Note by the Secretary-General
The Secretary-General has the honour to transmit to the General Assembly the report of an independent review on sexual exploitation and abuse by international peacekeeping forces in the Central African Republic, in accordance with General Assembly resolution 70/286.
Report of an independent review on sexual exploitation and abuse by international peacekeeping forces in the Central African Republic: “Taking action on sexual exploitation and abuse by peacekeepers”
When peacekeepers exploit the vulnerability of the people they have been sent to protect, it is a fundamental betrayal of trust. When the international community fails to care for the victims or to hold the perpetrators to account, that betrayal is compounded.
In the spring of 2014, allegations came to light that international troops serving in a peacekeeping mission in the Central African Republic had sexually abused a number of young children in exchange for food or money (the “allegations”). The alleged perpetrators were largely from a French military force known as the Sangaris forces, which were operating as peacekeepers under authorization of the Security Council but not under United Nations command.
The manner in which United Nations agencies responded to the allegations was seriously flawed. The Head of the United Nations Multidimensional Integrated Stabilization Mission in the Central African Republic (MINUSCA) failed to take any action to follow up on the allegations; he neither asked the Sangaris forces to institute measures to end the abuses nor directed that the children be removed to safe housing. He also failed to direct his staff to report the allegations at a higher level within the United Nations. Meanwhile, both the United Nations Children’s Fund (UNICEF) and United Nations human rights staff in the Central African Republic failed to ensure that the children received adequate medical attention and humanitarian aid, and to take steps to protect other potential victims identified by the children who first raised the allegations.

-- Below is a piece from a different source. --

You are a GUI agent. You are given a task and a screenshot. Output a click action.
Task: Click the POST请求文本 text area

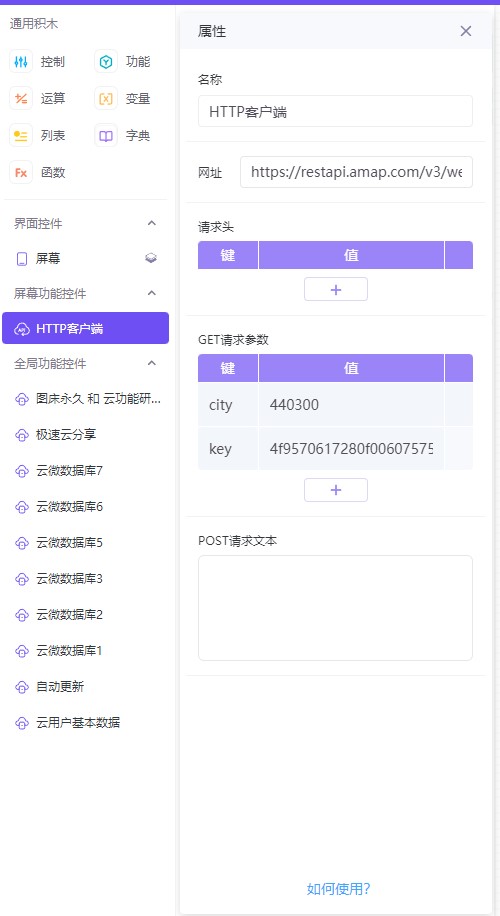point(335,608)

Instead, information about the allegations was passed from desk to desk, inbox to inbox, across multiple United Nations offices, with no one willing to take responsibility to address the serious human rights violations. Indeed, even when the Government of France became aware of the allegations and requested the cooperation of United Nations staff in its investigation, these requests were met with resistance and became bogged down in formalities. Staff became overly concerned with whether the allegations had been improperly “leaked” to the French authorities, and focused on protocols rather than action. The welfare of the victims and the accountability of the perpetrators appeared to be an afterthought, if considered at all. Overall, the response of the United Nations was fragmented and bureaucratic, and failed to satisfy the core mandate of the United Nations to address human rights violations.

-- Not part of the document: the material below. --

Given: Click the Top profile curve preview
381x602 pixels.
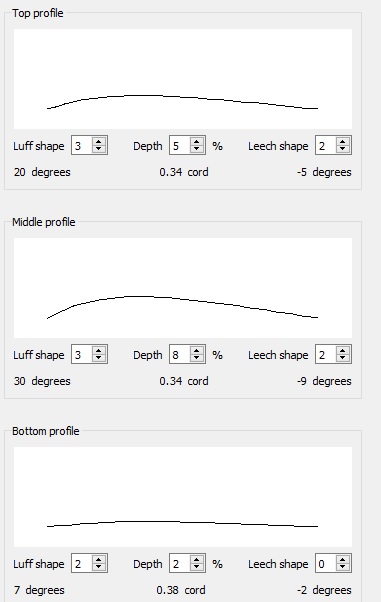Looking at the screenshot, I should 183,79.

By examining these failures and recommending reforms to deter future incidents of sexual violence by peacekeepers, the present report provides an opportunity for the United Nations to chart a new course of action and to undertake meaningful organizational change. If the Secretary-General’s zero-tolerance policy is to become a reality, the United Nations as a whole — including troop-contributing countries — must recognize that sexual abuse perpetrated by peacekeepers is not a mere disciplinary matter, but a violation of the victims’ fundamental human rights and, in many cases, a violation of international humanitarian and criminal law. Regardless of whether the peacekeepers were acting under direct United Nations command, victims must be made the priority. In particular, the United Nations must recognize that sexual violence by peacekeepers triggers its human rights mandate to protect victims, investigate, report and follow up on human rights violations, and take measures to hold perpetrators accountable. In the absence of concrete action to address wrongdoing by the very persons sent to protect vulnerable populations, the credibility of the United Nations and the future of peacekeeping operations are in jeopardy.
An overview of the allegations
Between May and June 2014, a Human Rights Officer working for MINUSCA, together with local UNICEF staff, interviewed six young boys. The children reported that they had been subjected to sexual abuse by international peacekeeping troops or that they had witnessed other children being abused. In most cases, the alleged perpetrators were from the French Sangaris forces. In exchange, the children received small amounts of food or cash from the soldiers. All of the incidents occurred between December 2013 and June 2014, near the M’Poko camp for internally displaced persons, in Bangui. In some cases, the children also reported detailed information about the perpetrators, including names and certain distinguishing features such as tattoos, piercings and facial features.
The information reported by the children indicates that the violations were likely not isolated incidents. For example, some of the children described witnessing the rape of other child victims (who were not interviewed by the Human Rights Officer); others indicated that it was known that they could approach certain Sangaris soldiers for food, but would be compelled to submit to sexual abuse in exchange. In several cases, soldiers reportedly acknowledged or coordinated with each other, for example, by bringing a child onto the base past guards, where civilians were not authorized to be, or by calling out to children and instructing them to approach (indicating that the perpetrators did not fear being caught). In sum, if the allegations are substantiated by further investigation, they could potentially indicate the existence of a pattern of sexual violence against children by some peacekeeping forces in the Central African Republic.